1.2.2        Sejarah Perkembangan
Bank Perkreditan Rakyat (BPRS) pertama kali dikenalkan oleh Bank Rakyat Indonesia (BRI) pada akhir tahun 1977, pada masa BRI menjalankan tugasnya yaitu sebagai Bank Pembina lumbung desa, bank pasar, bank desa, dan bank pegawai. Pada masa itu seluruh bank tersebut diberi nama Bank Perkreditan Rakyat (BPR). Menurut Keppres No. 38 tahun 1988 yang dimaksud dengan Bank Perkreditan Rakyat (BPR) adalah jenis bank yang tercantum dalam ayat (1) pasal 4 UU.No. 14 tahun 1967 yang meliputi bank desa, lumbung desa, bank pasar, bank pegawai dan bank lainnya. Sebagian dari paket kebijakan moneter dan perbankan, status hukum Bank Perkreditan Rakyat (BRP) baru diakui pertama kali dalam pakto tanggal 27 Oktober 1988. BPR yang merupakan wujud dari beberapa lembaga keuangan, seperti Bank Desa, Lumbung Desa, Bank Pasar, Bank Pegawai Lumbung Pilih Nagari (LPN), Lembaga Perkreditan Desa (LPD), Badan Kredit Desa (BKD). Badan Kredit Kecamatan (BKK), Kredit Usaha Rakyat Kecil (KURK) , Lembaga Perkreditan Kecamatan (LPK), Bnak Karya Desa (BKPD) dan beberapa lembaga lainnya. Kemudian sejak dikeluarkannya UU No 7 Tahun 1992 tentang Pokok Perbankan, keberdaan lembaga-lembaga keuangan tersebut sttaus hukumnya diprjelas melalui ijin dari Menteri Keungan.
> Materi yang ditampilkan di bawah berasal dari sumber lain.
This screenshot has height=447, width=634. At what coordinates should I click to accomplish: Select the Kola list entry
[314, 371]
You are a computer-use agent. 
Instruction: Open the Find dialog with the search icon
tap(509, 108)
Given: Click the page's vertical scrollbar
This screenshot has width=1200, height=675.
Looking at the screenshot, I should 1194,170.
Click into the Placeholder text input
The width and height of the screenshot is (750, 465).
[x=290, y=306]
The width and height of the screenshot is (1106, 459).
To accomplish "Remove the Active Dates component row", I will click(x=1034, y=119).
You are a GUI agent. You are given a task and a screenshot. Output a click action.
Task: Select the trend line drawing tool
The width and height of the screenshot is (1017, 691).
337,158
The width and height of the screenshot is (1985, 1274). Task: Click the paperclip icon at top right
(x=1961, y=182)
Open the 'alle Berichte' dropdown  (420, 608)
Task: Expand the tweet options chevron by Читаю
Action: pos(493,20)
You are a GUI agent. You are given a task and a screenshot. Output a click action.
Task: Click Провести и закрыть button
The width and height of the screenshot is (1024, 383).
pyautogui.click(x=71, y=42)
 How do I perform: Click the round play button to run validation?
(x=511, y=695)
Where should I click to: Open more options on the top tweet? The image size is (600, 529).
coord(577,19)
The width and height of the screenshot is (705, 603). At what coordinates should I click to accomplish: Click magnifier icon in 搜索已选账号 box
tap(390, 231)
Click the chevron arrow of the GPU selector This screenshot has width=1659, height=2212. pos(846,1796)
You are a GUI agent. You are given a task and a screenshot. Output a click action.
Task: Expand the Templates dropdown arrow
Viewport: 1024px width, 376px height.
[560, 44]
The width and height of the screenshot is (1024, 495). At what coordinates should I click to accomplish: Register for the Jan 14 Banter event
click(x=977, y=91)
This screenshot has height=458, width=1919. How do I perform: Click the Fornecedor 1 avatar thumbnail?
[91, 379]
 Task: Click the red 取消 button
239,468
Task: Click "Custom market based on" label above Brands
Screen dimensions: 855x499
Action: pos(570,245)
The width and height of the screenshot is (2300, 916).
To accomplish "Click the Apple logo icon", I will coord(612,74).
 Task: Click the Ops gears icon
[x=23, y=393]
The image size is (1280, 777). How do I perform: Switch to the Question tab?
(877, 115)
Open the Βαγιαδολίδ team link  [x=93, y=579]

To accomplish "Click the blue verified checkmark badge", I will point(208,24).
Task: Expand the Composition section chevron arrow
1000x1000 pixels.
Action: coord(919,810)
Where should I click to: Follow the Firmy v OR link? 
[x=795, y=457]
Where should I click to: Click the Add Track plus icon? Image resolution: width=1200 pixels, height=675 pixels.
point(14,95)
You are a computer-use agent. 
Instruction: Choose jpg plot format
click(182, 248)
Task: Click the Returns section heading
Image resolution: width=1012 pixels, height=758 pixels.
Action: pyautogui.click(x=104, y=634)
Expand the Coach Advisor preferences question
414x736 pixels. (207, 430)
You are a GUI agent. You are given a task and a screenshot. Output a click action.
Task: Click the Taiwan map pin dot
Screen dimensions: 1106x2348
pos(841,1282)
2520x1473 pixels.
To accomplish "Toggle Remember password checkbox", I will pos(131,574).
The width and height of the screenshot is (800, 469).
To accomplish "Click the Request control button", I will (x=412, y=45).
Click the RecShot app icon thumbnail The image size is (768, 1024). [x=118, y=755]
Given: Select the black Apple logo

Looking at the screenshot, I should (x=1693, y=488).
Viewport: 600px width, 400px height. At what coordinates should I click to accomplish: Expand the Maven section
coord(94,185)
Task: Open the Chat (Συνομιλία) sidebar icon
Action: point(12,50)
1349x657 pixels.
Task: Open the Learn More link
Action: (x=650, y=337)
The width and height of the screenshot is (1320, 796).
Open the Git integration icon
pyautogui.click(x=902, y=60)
Dalam perkembangannya BPR yang tumbuh semakin banyak yang menggunakan prosedur-prosedur Hukum Islam sebagai dasar pelaksanannya serta diberikan nama BPR Syariah. BPRS yang pertama kali berdiri adalah PT. BPR Dana Mardhatillah, yang berada di Kecamatan Margahayu, Bndung. PT BPR Berkah Amal Sejahtera, yang berada di  Keacamatan Padalarang, Bandung dan PT Amanah Rabbbaniyah, yang berada di kecamatan Banjaran, Bandung. Pada tanggal 8 Oktober 1990, ketiga BPR Syariah tersebut telah mendapat ijin prinsip dari Materi Keuangan RI dan mulai beriperasi pada tanggal 19 Agustus 1991.
Di lain sisi, latar belakang didirikannya BPRS adalah sebagai langkah aktif daam restrukturasi, perekonomian Indonesia yang dituangkan dalam paket kebijakan, keuangan, moneter, dan perbankan secara umum. Secara khusu mengisi peluang terhadap kebijakan bank dalam penetapan tingkat suku bunga (rate of interest) yang selanjutnya secara luas dikenal sebagai system perbankan bagi hasil atau system perbankan Islam dalam skala outlet retail banking (rural bank). UU No 10 tahun 1998 merubah UU No 7 Tahun 1992 tentang Perbankan Nampak lebih jelas dan tegas mengenai status perbankan syariah, sebagaimana disebutkan dalam pasal 13, usaha Bank Perkreditan Rakyat. Pasal 13 huruf C berbunyi ; Menyediakan pembiayaan dan penempatan dana berdasarkan prisip syariah, sesuai dengan ketntuan yang ditetapkan oleh BI. Keberadaan BPRS secara khusus dijabarkan dalam bentuk SK Direksi BI No. 32/34/Krp/Dir, tanggal 12 Mei 1999 tentang Bank Umum berdasarkan Prinsip Syariah Direksi BI No. 32/36/Kep/Dir, tertanggal 12 Mei 1999 dan Surat Edaran Bing Bank Perkreditan No. 32/4/KPPB tanggal 12 Mei 1999 tentang Bank Perkreditan Rakyat berdasarkan Prinsip Syariah. Sejak awal kemunculannya hingga November 1002 perkambangan Bank Syariah yang terus berkembang pesat dan membuahkan 81 BPRS. BPRS tersebut pada 18 provinsi yang berada di Indonesia.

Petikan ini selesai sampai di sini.